The need to be perfect continues to strangle my life
I have always been a 'independent and perfectionist' as far as I can remember. As a kid I used to associate it as a mark of pride - of doing the things the right way all on my own. It's only when I reached high school, I got to know I use that as a shield to avoid any criticism and never reach out to others to avoid being seen as vulnerable. Thanks mom and my big bro for the constant criticism and bullying.
I think over time I have come to realize how harmful the need to do it alone and do it perfectly have hindered my life but it just feels so wrong to do things halfheartedly.
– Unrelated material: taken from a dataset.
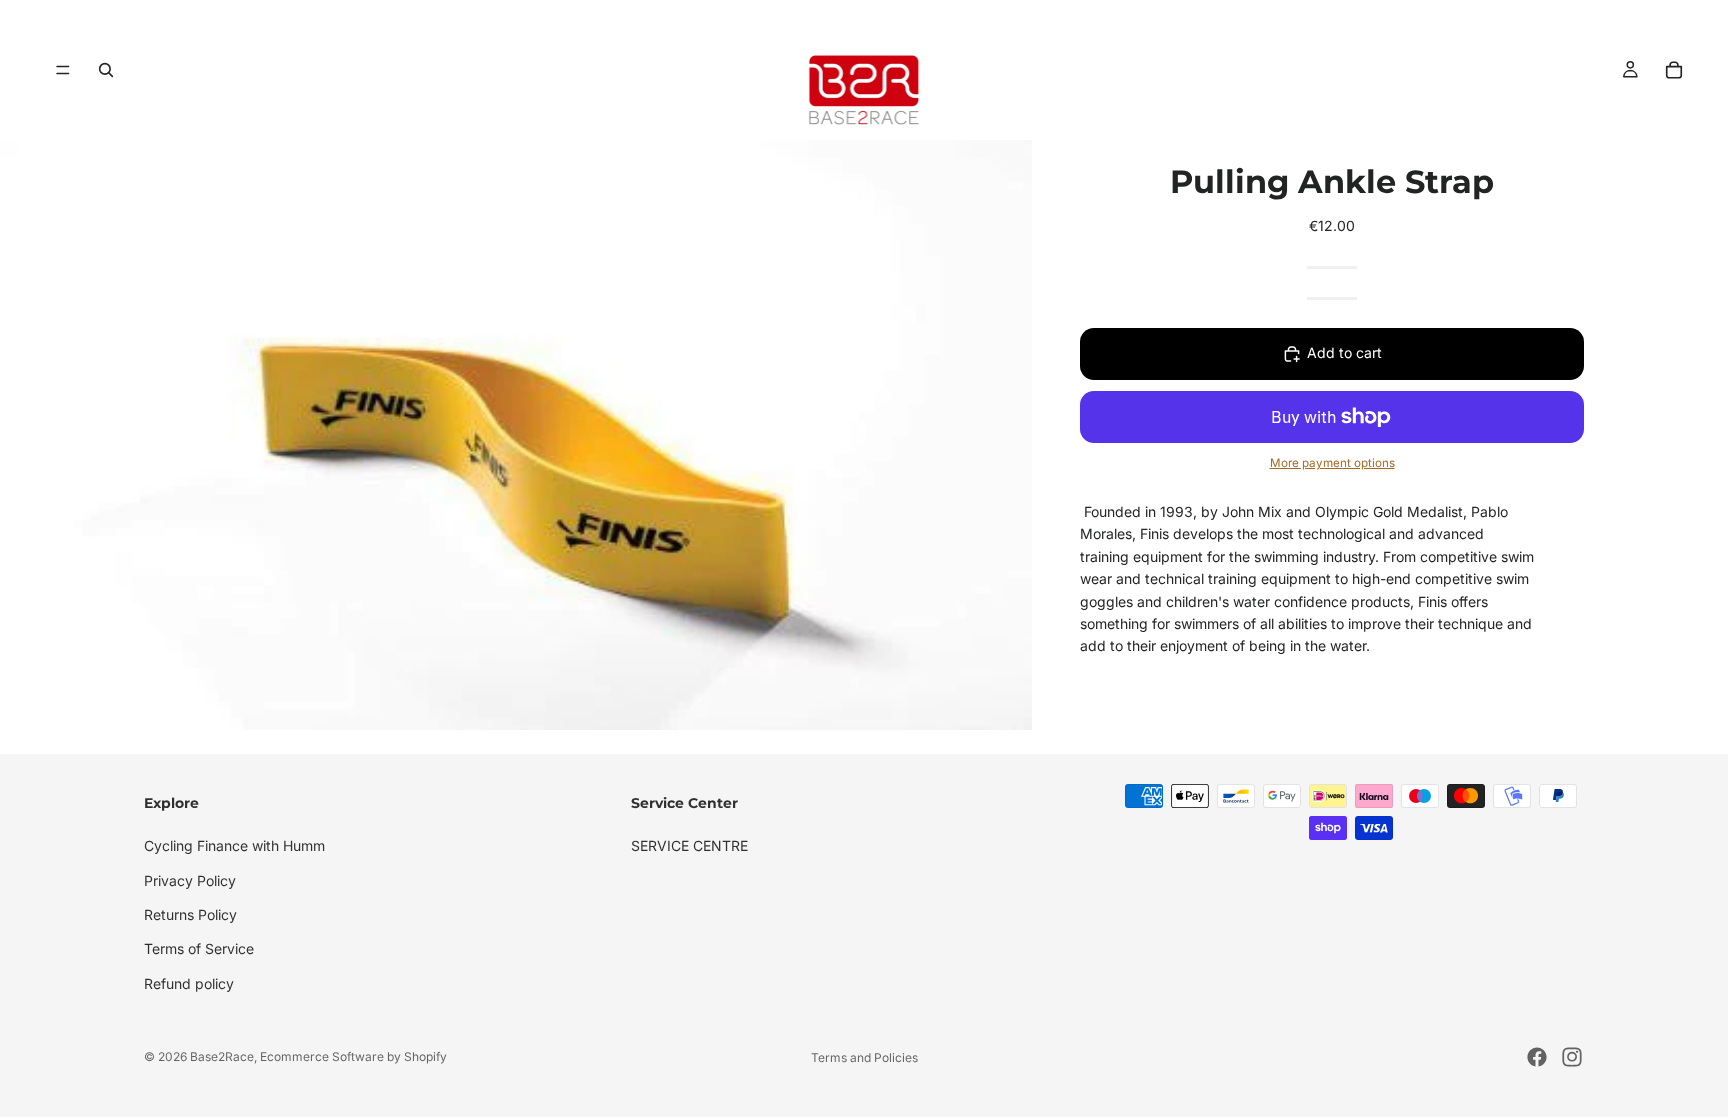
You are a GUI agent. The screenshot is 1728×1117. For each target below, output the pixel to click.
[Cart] (1674, 70)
I end up spending too much time planning things I want to do and end up doing none of that because I have worked up myself and get overwhelmed just thinking of how much I need to put it to achieve that.
As for asking for help, that's the same as well. I don't remember the last time I reached out to anyone for help. I just do my thing, and if anyone offers to help, I might say yes, but usually am happy to do it alone.
I am not sure if I will ever be able to outgrow these habits. I guess I need to embrace being imperfect and being needy - maybe for small things and eventually for larger things. Feels so wrong.
P.S. I just opened the blog, created a post, starting writing it and now I am gonna post it. Not reading what I wrote, not editing it. Nothing. Feels weird.
P.P.S - Once I hit published, I viewed the page and found a couple of grammatically errors, which I have since corrected. Ugh.